Leven tried to challenge the failure of the General Prosecutor’s Office to ensure he regains his residence permit and the original punishment is revoked. With the help of Astana-based lawyer Bauyrzhan Azanov he lodged a case at Astana’s Esil District Court. However, on 7 September Judge Laura Isabekova rejected his suit, according to the decision seen by Forum 18.
Leven lodged a further appeal to Astana City Court. However, on 27 October, Judge Marat Manabayeva dismissed his appeal, according to the decision seen by Forum 18. "The Judge didn’t even hold a hearing," Leven complained. "My lawyer was there before the appointed time and she just said she had already issued the decision."
An official at Astana City Court refused to put Forum 18 through to Judge Manabayeva on 2 November. "No one can talk to the judges – it is not allowed," she insisted.
The telephone of Saltanat Tuizhanova of Astana City Prosecutor’s Office, who opposed Leven’s suit in court, went unanswered each time Forum 18 called on 2 November.
The press secretary at Astana City Prosecutor’s Office told Forum 18 that she cannot discuss cases by phone and can only answer written enquiries.
Leven told Forum 18 he has asked his lawyer Azanov to lodge a further appeal to Astana City Court. The appeal is still being prepared and has not yet been lodged. "They took my residence permit away from me," Leven told Forum 18. "In line with the United Nations decision, all I want is for them to return it. What they deprived me of they should return. Then I could at least try again to gain Kazakh citizenship." He added that he never paid the fine, so no money can be restituted.
No passport, no child support
Leven noted that his wife Yelizaveta too has suffered from the authorities’ targeting. While he was able to regain his German passport which he had renounced when he was trying to get Kazakh citizenship, she remains without any citizenship. "They keep saying her request for citizenship is with the president for signature, most recently in February 2015. But they never give it," Leven lamented.
Yelizaveta Leven told Forum 18 she had not applied to regain her German passport as the Kazakh authorities kept promising they would issue her with a Kazakh passport.
Viktor Leven added that their eight children were all born in Kazakhstan and have Kazakh birth certificates. The eldest is only 14 and it is only when they reach the age of 16 that it will be known if the authorities will withhold Kazakh passports from them too.
Because neither husband nor wife are Kazakh citizens, they are denied state financial support for their children.
"No mechanism" to correct human rights violations
The General Prosecutor’s Office has "no mechanism" to correct human rights violations, for example violations pointed out by United Nations human rights agencies, an individual involved in Leven’s case complained to Forum 18 on 2 November.

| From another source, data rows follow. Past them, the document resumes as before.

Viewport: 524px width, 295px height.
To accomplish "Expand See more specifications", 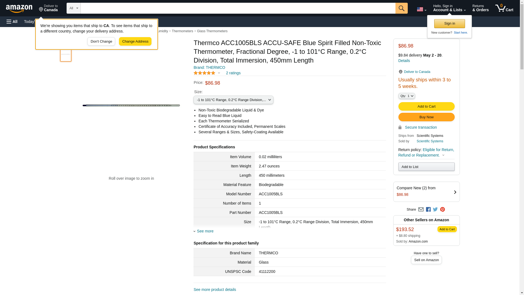I will [205, 231].
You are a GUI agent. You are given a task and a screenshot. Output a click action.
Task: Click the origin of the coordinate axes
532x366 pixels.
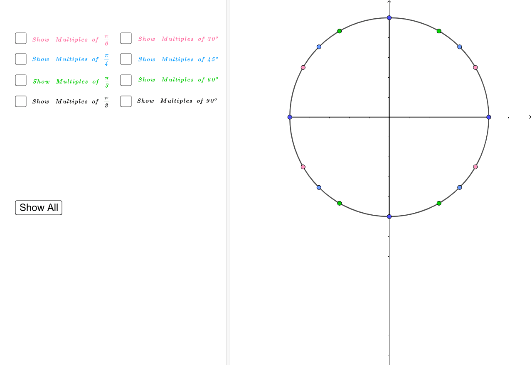[x=389, y=117]
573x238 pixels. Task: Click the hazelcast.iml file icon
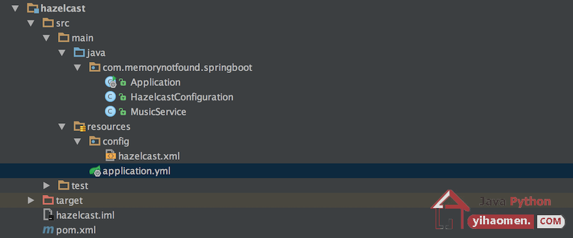tap(48, 215)
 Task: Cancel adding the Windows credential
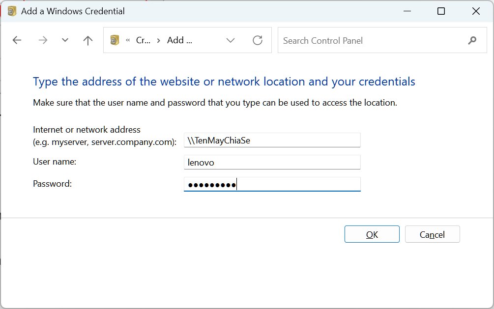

Similarly, the Kazakhstan International Bureau for Human Rights and the Rule of Law also complained about the country’s failure to implement its obligations. "At present, no body has been created in Kazakhstan which could oversee the implementation of decisions by international human rights agencies, but this does not free the state from implementing the obligations taken on itself voluntarily," it maintained in a 7 September statement about Leven’s case.
The Bureau noted that as of May 2015, only two of six decisions by the UN Committee Against Torture had been partially implemented, while no decision from the UN Human Rights Committee had been implemented.
No one at the General Prosecutor’s Office was available on 2 November to explain why Kazakhstan is not implementing the decisions of the UN human rights mechanisms, including in Leven’s case, and its other human rights obligations.